Students pitch back at me with a variety of questions.  How is the dorm?  What does “preparatory” mean?  Are there activities?  Is there a robotics club?  Can I succeed?  What are the requirements to enter?  How much does it cost?  Can I choose what to study?  How many Chinese are there?

The room is overheating and as I have only spoken with a handful of students; I don’t feel as successful as yesterday.

I unload my materials back in my room, and then we rendezvous in the lobby for a dinner excursion to a traditional Chinese restaurant.  As we are staying at one of the largest high rises in Nanjing, we only need to walk across the street to arrive at the most futuristic ten story shopping mall in the city.  We walk through underground tunnels into the steel and glass atrium of the mall, and we proceed to a restaurant with a traditional decor: stone, bamboo, and thatch decorations house waitresses in historical Chinese garb who scurry forth with platters of roasted animals and animal parts.  Our group of ten is led into a private back room with a round table.  Kathryn has reserved us a room at this restaurant, which seats 200+ and occasionally has lines of over 100.  Steven and Kathryn take charge of ordering and food begins to appear.  

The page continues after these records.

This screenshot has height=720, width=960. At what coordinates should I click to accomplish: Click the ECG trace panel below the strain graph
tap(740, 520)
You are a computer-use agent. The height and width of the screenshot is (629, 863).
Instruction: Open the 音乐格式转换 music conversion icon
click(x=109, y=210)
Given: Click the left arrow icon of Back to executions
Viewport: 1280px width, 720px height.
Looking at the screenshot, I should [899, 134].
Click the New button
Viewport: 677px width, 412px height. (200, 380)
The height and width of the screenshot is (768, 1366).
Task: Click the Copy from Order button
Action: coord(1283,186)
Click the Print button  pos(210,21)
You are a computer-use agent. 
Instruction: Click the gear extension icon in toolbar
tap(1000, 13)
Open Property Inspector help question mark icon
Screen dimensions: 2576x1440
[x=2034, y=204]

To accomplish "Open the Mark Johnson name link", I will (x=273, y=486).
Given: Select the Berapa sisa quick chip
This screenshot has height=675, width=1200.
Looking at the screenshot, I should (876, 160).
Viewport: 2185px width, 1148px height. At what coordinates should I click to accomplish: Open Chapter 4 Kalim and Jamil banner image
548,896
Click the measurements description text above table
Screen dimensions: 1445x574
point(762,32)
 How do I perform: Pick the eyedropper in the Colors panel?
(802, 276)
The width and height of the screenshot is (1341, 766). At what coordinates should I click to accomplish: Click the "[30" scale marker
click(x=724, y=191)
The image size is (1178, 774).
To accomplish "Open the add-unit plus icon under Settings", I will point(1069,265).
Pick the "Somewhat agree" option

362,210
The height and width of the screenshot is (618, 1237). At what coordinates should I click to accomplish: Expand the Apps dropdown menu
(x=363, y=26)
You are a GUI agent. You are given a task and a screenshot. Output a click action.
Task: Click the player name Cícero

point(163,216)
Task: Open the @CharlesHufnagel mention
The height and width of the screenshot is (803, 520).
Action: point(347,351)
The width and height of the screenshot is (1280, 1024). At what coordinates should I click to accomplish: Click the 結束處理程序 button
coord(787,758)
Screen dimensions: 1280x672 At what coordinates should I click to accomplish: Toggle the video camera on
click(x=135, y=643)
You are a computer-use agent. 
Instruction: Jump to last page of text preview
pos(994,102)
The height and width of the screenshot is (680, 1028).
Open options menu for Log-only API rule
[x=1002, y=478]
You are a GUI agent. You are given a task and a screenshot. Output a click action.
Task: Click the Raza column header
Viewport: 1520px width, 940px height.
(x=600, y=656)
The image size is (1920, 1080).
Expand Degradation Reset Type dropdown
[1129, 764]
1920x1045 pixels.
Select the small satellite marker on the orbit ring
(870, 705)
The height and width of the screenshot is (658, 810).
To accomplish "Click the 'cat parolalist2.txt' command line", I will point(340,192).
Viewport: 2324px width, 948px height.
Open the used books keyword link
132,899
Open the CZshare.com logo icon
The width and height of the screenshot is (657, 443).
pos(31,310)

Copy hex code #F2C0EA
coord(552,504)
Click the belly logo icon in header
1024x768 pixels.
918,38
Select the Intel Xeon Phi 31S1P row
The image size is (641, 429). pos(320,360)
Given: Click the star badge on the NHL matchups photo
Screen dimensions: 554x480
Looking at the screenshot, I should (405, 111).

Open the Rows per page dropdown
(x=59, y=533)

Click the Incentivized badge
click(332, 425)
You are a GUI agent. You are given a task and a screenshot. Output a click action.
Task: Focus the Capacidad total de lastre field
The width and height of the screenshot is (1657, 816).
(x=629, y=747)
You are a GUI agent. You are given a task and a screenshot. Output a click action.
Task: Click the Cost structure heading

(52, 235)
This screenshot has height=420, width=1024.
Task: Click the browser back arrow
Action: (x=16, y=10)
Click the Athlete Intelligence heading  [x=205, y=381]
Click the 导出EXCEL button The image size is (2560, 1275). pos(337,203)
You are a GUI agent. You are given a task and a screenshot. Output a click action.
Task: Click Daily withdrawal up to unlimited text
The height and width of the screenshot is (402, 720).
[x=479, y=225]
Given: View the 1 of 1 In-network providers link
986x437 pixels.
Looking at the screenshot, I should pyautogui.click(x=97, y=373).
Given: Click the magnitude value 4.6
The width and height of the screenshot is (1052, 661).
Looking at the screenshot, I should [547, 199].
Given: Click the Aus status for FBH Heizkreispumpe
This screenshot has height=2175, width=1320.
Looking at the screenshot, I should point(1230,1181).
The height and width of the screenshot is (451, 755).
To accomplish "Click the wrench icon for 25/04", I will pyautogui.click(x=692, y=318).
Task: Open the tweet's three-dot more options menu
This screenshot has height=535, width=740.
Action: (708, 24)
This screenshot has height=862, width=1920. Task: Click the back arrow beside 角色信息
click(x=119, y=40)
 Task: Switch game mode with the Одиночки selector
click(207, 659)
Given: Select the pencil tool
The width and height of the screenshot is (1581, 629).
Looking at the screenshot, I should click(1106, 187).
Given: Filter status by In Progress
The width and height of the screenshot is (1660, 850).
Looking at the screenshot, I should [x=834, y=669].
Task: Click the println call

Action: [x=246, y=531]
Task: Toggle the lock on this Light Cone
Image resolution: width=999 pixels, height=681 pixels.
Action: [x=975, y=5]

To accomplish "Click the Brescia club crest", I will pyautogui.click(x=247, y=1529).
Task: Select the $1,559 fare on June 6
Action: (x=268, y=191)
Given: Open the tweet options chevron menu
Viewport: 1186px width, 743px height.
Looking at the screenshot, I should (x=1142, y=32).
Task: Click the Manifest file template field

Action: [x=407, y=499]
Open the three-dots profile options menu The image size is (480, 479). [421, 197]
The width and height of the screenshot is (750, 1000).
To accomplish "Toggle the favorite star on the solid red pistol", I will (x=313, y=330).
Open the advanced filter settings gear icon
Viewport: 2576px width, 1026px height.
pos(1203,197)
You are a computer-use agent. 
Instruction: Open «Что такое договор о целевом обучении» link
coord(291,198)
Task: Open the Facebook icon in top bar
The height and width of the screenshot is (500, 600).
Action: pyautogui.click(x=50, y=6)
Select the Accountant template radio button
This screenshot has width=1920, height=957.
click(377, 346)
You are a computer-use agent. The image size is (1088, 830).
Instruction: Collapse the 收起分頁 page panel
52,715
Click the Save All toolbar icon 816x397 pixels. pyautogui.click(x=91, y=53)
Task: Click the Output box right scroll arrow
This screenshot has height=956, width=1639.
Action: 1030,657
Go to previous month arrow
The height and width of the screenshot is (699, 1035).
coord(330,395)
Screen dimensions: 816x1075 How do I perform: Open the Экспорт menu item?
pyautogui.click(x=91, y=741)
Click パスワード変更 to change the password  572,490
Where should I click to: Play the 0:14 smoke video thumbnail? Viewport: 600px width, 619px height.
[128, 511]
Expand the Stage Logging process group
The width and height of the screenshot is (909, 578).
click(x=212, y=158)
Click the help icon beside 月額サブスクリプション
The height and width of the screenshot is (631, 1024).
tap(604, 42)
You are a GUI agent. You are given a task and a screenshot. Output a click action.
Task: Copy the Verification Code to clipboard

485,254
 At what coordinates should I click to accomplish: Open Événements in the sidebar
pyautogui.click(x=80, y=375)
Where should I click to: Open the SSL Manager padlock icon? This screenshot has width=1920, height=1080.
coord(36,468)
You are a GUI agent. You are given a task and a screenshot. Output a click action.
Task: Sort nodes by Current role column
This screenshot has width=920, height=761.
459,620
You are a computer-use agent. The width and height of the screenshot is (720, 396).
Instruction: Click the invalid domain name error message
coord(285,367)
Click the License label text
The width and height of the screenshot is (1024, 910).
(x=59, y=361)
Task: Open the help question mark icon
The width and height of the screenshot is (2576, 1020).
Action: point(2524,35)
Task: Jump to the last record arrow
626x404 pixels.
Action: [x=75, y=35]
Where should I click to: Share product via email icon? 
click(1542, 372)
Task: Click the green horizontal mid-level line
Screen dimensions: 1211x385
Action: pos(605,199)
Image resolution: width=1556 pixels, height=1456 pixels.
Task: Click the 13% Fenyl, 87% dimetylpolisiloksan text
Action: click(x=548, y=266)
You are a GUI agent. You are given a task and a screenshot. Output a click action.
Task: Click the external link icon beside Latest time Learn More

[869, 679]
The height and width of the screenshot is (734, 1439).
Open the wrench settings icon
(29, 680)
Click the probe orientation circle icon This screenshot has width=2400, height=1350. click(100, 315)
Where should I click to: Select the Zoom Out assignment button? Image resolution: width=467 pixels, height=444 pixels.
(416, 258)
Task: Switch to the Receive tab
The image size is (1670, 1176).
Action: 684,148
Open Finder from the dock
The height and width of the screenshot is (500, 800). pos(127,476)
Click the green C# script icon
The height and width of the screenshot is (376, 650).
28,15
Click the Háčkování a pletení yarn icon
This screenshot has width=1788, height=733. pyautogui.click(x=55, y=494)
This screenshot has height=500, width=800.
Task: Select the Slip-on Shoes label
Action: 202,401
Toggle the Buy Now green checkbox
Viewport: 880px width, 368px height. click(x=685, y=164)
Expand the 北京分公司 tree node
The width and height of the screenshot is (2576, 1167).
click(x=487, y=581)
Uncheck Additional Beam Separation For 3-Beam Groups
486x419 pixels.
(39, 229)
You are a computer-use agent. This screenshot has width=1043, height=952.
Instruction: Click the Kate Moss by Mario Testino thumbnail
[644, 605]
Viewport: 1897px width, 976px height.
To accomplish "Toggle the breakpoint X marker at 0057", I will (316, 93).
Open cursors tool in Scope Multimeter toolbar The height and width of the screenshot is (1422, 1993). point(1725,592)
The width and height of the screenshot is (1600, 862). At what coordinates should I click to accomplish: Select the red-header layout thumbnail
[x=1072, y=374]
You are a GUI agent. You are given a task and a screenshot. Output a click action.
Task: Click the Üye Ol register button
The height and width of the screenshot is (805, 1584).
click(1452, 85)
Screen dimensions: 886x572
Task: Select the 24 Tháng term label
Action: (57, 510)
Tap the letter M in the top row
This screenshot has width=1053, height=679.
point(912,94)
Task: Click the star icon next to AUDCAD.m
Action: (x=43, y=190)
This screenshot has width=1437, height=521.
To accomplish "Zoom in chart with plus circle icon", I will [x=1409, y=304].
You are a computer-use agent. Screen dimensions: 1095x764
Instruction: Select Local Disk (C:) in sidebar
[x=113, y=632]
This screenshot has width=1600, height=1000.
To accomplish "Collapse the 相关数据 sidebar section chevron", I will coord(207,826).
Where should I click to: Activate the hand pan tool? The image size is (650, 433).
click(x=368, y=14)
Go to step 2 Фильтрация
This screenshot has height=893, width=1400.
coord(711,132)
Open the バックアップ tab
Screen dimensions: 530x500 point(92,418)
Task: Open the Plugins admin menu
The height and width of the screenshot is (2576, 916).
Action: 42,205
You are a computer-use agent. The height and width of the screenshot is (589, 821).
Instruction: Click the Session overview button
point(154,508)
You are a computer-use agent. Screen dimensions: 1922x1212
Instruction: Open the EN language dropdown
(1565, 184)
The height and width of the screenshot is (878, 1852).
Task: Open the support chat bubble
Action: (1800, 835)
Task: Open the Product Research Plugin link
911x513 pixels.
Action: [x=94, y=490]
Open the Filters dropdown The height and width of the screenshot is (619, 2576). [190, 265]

My pescatarian wife would have struggled to remain at the table for this meal.  Chicken claws, cow innards, salty eggs, fatty-fried pork, roots, sponges, greens, sweet bone fish; the food is celebratory, historical, heavy, Nanjing style.  I eat one of everything to honor my hosts and the experience, though I struggle to scrape too much meat off the chicken claws.

Post-dinner we stroll through the skyscraper mall, which is decked out for Yuletide.  Christmas trees, angels, flashing lights, presents: the inexorable commercial force of Christmas marches on, with an particularly atheist flavor in the People’s Republic.  

We stroll by a line of strikingly painted cows (skate ramps, Marilyn Monroe, flamenco dancers), a public art installation that’s here in Nanjing, in People’s Park in Shanghai, and perhaps scattered around the nation.

The day is finished.  I retire to my high-rise hotel room and marvel at the shimmering lights of Nanjing city.